Nail Bracing for Recurring Problems
Some people get ingrown toenails repeatedly because their nails are naturally very curved. When trimming and shoe changes aren’t enough, a podiatrist can fit a small nail brace, a spring-loaded device that hooks onto both sides of the nail and gradually flattens its curvature over time.
In one study, 56% of treated toenails showed 90% improvement within the first month, with results holding steady through six months. The adjustment period averages about four months. Braces work best on thinner, more flexible nails. For thicker nails, a stronger brace type is typically used first, then switched to a lighter one for long-term maintenance. Recurrence rates after bracing range from about 8% to 26%, so it’s not a permanent fix for everyone, but it’s a good non-surgical option for chronic cases.
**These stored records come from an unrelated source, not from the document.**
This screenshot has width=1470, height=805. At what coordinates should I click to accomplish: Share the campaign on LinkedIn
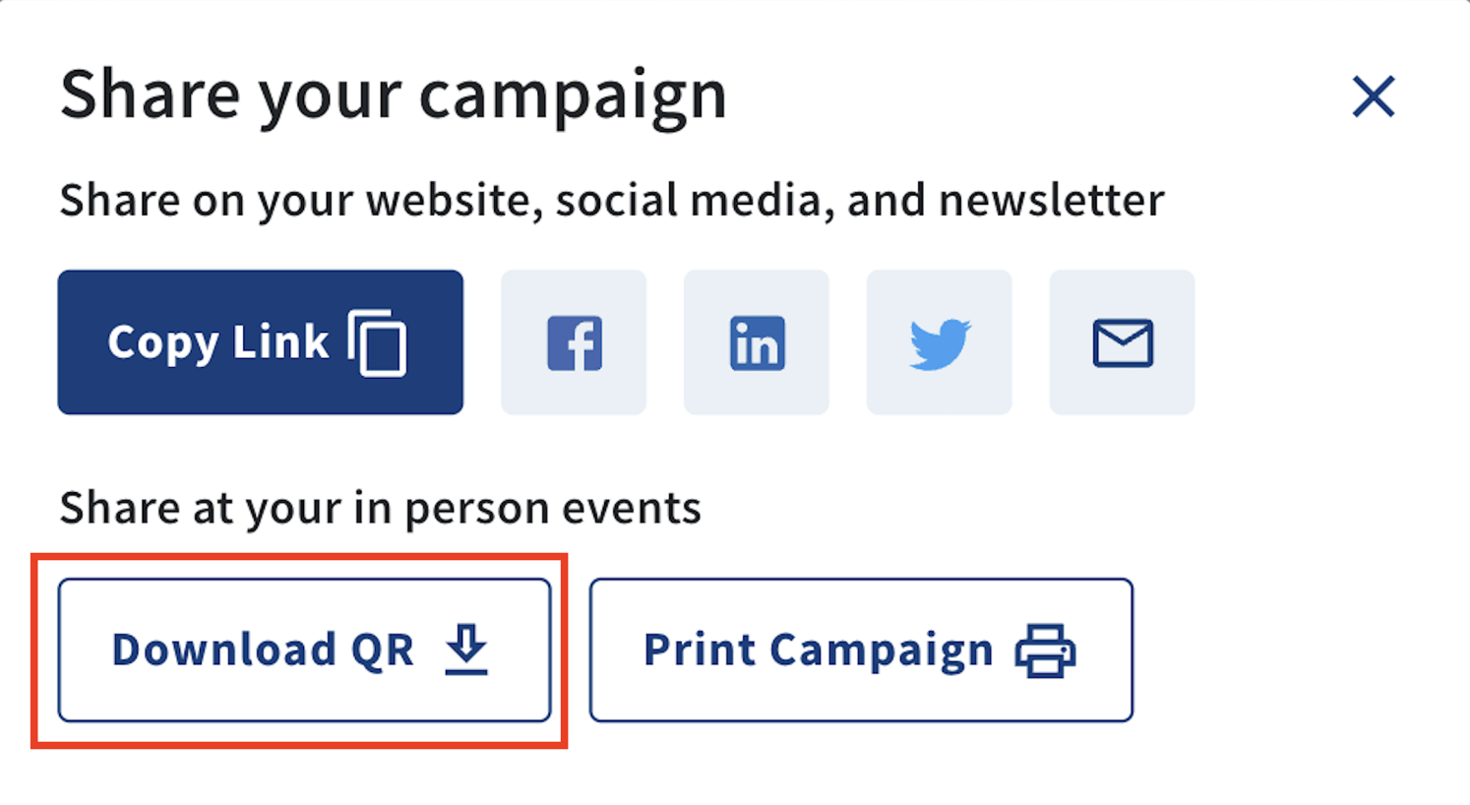[x=757, y=342]
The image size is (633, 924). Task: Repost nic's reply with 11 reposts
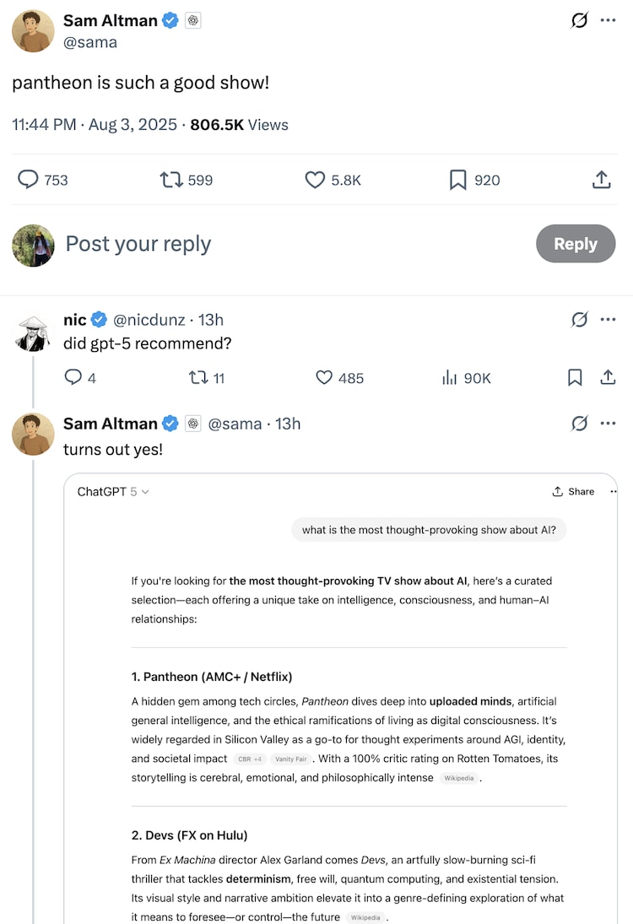(x=197, y=377)
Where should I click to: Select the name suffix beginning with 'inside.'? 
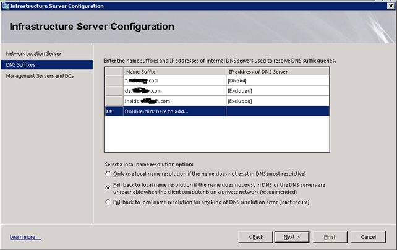pyautogui.click(x=147, y=101)
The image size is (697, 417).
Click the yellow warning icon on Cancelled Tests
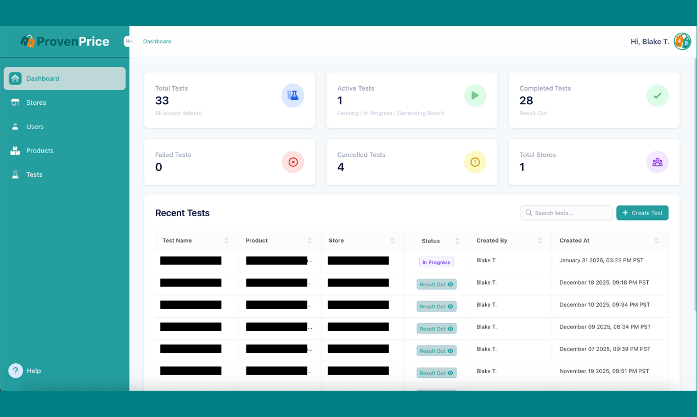pos(475,162)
Foot Care for People With Diabetes
If you have diabetes, an ingrown toenail carries a higher risk of serious infection because reduced blood flow and nerve damage can slow healing and mask early warning signs. The same prevention rules apply (straight cuts, roomy shoes), but the stakes are higher.
Check your feet daily for redness, sores, or any changes around the nails. Use a mirror to see the undersides and between your toes. Wash your feet in warm (not hot) water and dry thoroughly between the toes, since excess moisture softens skin and promotes fungal growth. Rather than managing a developing ingrown nail at home, it’s worth having a podiatrist handle even routine nail trimming if you have neuropathy or poor circulation. Research shows that outcomes improve significantly when diabetic foot problems are managed by a coordinated care team, with one study finding a greater than 30% reduction in major amputations with that approach.
Habits That Add Up Over Time
Prevention isn’t about doing one thing perfectly. It’s a handful of small habits that work together. Keep nails trimmed straight and not too short. Wear shoes and socks that give your toes room. Replace worn-out athletic shoes before the toe box collapses. Dry your feet after showers. And if you notice the early signs of a nail digging in, act immediately with soaking and cotton placement rather than waiting for it to worsen. Most ingrown toenails are entirely preventable with these adjustments, and the ones that aren’t (due to naturally curved nails or anatomy) can be managed with bracing before surgery ever enters the conversation.